No planning permission for more than a million earmarked homes

The Local Government Association has claimed that more than a million homes on land earmarked for development by councils are yet to be brought forward by developers for planning permission.

These are homes on sites which do not yet have planning permission but have formally been identified as suitable for housing by local councils through the local plan process. Local plans are a set of planning policies drawn up by councils, which allocate the number of homes to be built in local areas in consultation with local communities.

The analysis by the LGA estimates that more than a third of the 2,676,200 homes allocated in current local plans in England have not even been submitted into the planning system.
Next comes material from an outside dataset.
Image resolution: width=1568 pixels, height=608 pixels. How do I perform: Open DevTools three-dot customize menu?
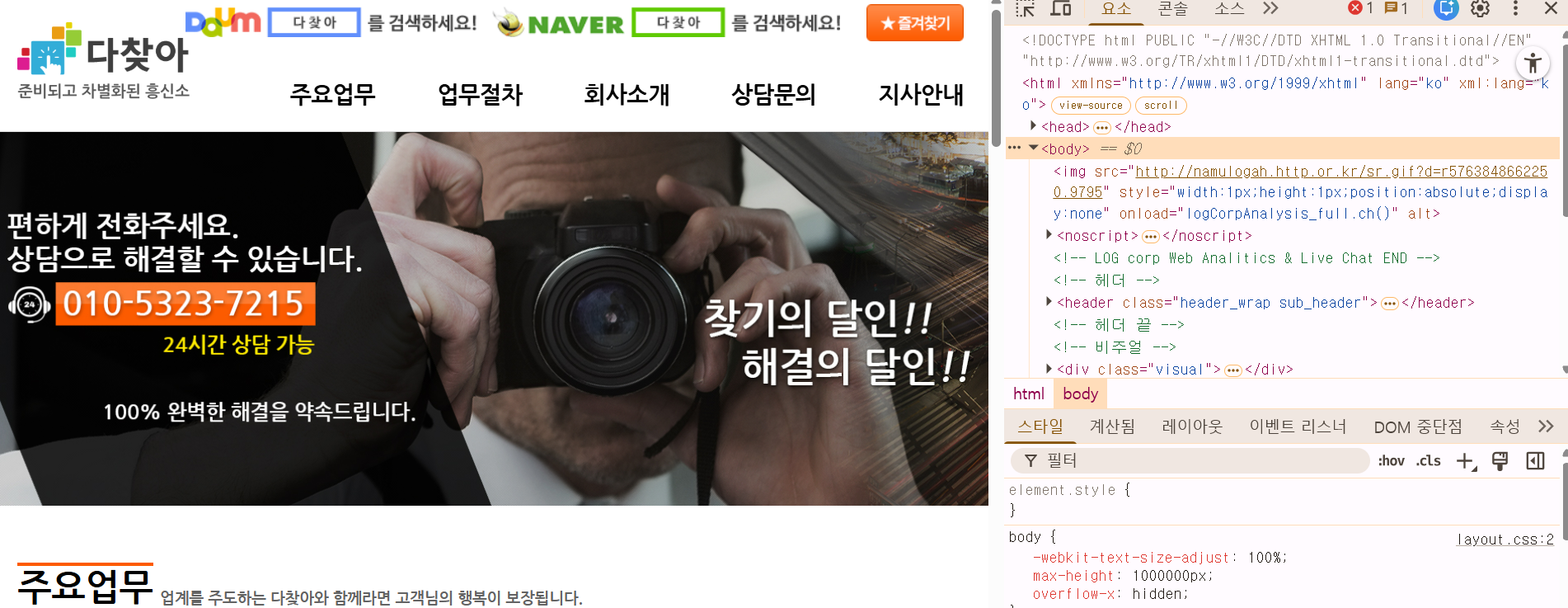[1515, 8]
This amounts to an additional 4.4 years’ worth of housing supply, in addition to those already granted planning permission and schemes under construction.

Council leaders say that this is further evidence that councils are allocating enough land to deliver a housing pipeline for many years ahead and that planning is not a barrier to building the homes the country desperately needs. The LGA is calling for the government to introduce measures to tackle a ‘broken’ housing delivery system, and to give councils the powers to incentivise developers to bring allocated sites forward without delay, or intervene where development has stalled.

The government is proposing wide-ranging reforms to the planning system in England, including changes to its housing numbers algorithm which sets councils housing targets. Yet the LGA says this makes no sense when councils have limited tools to compel developers into building homes with the right infrastructure at the scale and speed necessary to meet the government’s ambition of 300,000 new homes a year.

Studies show that councils subsidise planning applications by about a third and continue to approve nine in 10 planning applications. Additionally, more than a million homes already given planning permission in the last decade have also not yet been built

David Renard, LGA housing spokesperson, said: “Councils are committed to working with government to see an efficient, well-resourced planning system that ensures high-quality affordable homes are built where they are most needed, supported by the right infrastructure. However, there is no evidence that the planning system is holding up developments. Our research shows the opposite, with over a million homes earmarked for development that are yet to be brought forward by developers.

“This is another example of our broken housing delivery system, and shows why councils need to be given the powers to ensure desperately-needed homes are getting built in a swift and timely manner. The recovery from the coronavirus pandemic will need stability and certainty in planning. This can only be achieved through a locally-led planning system where communities have a proper say over developments in their local area.”